Aux thuriféraires de la «religion athlétique» et du «culte de
la performance», voici opposée la têtue réalité des faits.
Censurées, occultées, refoulées, ces réalités, loin d'être
de simples «déviations», «dénaturations» ou «dérives»
comme le répètent à l'envi les idéologues sportifs, constituent
au contraire la substance même du football-spectacle.

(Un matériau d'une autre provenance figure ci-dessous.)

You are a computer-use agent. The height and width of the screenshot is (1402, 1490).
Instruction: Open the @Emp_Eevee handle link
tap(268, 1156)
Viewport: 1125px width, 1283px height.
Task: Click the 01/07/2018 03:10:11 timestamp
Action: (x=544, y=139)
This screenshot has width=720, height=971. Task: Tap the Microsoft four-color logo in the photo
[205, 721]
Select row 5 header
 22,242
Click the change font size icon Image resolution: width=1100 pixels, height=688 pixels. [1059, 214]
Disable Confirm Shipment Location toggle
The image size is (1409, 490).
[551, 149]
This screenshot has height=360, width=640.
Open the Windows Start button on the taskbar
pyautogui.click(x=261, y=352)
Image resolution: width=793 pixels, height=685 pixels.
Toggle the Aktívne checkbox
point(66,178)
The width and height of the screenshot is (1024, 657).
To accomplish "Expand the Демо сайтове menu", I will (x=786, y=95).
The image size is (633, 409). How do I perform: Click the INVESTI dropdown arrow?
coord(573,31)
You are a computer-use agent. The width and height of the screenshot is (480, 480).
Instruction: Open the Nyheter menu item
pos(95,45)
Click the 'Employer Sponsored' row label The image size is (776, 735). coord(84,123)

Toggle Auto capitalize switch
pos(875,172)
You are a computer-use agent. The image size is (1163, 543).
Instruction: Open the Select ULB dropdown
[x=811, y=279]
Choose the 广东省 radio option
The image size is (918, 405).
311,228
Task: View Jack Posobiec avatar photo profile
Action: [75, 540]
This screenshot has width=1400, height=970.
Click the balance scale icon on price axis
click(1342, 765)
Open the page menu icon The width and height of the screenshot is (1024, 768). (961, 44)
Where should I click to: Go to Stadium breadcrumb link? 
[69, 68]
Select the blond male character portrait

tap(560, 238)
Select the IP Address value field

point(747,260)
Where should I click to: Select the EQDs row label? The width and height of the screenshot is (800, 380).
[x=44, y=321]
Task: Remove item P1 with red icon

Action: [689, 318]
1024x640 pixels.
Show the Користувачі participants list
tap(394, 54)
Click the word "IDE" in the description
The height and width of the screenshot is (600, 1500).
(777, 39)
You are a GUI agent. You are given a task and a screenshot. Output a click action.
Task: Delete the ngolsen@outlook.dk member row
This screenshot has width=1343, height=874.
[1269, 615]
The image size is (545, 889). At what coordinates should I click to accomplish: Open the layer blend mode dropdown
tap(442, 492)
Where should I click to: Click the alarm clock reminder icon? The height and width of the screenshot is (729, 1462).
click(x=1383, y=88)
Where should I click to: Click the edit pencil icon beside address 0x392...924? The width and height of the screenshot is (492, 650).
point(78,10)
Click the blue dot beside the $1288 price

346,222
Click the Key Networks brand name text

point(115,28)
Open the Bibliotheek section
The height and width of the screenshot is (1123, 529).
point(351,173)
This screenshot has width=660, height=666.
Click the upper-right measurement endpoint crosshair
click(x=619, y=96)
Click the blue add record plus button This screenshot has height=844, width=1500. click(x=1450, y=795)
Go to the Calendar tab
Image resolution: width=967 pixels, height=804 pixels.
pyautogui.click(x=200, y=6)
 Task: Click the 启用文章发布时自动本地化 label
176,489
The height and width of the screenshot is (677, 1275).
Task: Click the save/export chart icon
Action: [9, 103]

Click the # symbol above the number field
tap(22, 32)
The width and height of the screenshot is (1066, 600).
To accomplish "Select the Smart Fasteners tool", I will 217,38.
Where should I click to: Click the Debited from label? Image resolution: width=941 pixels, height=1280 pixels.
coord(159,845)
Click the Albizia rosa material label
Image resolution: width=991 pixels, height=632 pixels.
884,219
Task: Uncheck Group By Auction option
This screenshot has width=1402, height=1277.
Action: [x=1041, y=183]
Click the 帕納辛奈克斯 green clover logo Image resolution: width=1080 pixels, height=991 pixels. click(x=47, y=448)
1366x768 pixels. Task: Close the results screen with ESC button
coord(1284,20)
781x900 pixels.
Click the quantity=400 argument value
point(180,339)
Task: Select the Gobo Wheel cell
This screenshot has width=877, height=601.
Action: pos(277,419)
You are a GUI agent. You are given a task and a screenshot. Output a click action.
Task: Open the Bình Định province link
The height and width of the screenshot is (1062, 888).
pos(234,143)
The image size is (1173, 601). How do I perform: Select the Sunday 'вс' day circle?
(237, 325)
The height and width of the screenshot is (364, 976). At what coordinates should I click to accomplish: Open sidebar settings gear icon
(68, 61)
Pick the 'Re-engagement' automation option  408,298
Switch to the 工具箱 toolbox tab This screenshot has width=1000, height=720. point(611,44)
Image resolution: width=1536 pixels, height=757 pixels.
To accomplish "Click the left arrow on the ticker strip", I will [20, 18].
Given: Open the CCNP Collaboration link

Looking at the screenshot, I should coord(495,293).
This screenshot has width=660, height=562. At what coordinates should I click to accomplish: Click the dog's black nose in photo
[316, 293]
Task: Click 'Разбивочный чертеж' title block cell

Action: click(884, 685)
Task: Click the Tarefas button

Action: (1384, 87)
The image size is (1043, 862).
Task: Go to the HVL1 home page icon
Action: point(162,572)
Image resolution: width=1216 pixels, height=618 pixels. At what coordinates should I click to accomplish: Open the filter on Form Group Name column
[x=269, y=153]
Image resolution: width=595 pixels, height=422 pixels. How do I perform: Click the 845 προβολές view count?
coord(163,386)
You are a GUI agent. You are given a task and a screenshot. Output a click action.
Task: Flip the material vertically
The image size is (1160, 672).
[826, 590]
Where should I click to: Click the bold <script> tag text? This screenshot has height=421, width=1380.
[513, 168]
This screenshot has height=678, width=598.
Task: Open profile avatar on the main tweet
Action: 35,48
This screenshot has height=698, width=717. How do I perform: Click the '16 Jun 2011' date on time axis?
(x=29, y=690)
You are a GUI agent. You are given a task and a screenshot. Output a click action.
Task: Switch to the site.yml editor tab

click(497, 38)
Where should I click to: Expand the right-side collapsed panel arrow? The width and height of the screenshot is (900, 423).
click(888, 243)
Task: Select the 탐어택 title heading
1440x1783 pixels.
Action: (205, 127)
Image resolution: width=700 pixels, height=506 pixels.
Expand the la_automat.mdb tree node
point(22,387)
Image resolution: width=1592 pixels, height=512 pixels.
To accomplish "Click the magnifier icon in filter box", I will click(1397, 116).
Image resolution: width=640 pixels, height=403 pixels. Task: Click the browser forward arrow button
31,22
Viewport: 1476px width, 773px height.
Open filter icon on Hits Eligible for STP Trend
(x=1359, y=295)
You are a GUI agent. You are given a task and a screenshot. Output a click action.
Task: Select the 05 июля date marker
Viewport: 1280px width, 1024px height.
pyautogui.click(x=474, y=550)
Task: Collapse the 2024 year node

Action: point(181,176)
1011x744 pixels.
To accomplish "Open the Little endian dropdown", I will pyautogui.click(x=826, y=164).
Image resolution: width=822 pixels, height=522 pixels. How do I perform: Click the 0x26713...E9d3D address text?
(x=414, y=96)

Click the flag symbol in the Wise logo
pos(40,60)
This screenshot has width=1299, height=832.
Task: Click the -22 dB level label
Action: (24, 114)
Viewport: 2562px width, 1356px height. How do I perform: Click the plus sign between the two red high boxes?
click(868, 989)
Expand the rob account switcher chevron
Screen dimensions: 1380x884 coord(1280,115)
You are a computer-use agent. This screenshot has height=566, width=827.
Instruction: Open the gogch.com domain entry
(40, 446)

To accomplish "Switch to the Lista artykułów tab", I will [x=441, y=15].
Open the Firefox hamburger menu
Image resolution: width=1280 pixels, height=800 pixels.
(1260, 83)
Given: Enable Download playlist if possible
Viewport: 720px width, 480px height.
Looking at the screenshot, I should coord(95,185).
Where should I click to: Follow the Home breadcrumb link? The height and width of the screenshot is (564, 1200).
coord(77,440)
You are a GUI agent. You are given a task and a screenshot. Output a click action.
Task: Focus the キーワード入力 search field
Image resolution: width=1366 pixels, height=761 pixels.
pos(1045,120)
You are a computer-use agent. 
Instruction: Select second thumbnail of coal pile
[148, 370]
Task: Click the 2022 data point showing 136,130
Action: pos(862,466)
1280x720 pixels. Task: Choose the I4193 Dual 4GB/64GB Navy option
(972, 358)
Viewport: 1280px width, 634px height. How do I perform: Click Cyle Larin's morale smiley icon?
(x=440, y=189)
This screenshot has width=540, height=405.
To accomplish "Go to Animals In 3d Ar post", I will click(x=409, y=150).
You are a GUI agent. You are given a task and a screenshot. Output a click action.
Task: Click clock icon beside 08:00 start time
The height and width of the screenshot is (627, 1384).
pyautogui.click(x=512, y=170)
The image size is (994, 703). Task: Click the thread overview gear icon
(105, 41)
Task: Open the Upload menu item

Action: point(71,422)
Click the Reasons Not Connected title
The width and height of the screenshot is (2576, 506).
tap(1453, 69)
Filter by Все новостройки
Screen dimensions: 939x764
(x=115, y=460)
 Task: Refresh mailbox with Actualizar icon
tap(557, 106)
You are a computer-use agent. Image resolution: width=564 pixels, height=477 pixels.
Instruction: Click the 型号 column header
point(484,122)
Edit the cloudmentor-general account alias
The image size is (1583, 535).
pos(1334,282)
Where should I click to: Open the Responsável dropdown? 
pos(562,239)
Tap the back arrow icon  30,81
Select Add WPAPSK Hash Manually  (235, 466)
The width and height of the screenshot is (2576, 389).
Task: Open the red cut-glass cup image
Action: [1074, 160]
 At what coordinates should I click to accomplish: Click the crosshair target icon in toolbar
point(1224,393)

Derrière le matraquage footballistique de l'espace public se
profilent toujours la guerre en crampons, les haines identitaires
et les nationalismes xénophobes. Et derrière les gains,
transferts et avantages mirobolants des stars des pelouses,
promues «exemples pour la jeunesse», se cachent les salaires
de misère, le chômage, l'exclusion, la précarité et l'aliénation
culturelle de larges fractions de la population invitées
à applaudir les nouveaux mercenaires des stades comme
naguère les foules romaines étaient conviées par les tyrans
aux combats de gladiateurs. Le football-spectacle n'est donc
pas simplement un «jeu collectif», mais une politique d'encadrement
pulsionnel des foules, un moyen de contrôle
social qui permet la résorption de l'individu dans la masse
anonyme, c'est-à-dire le conformisme des automates.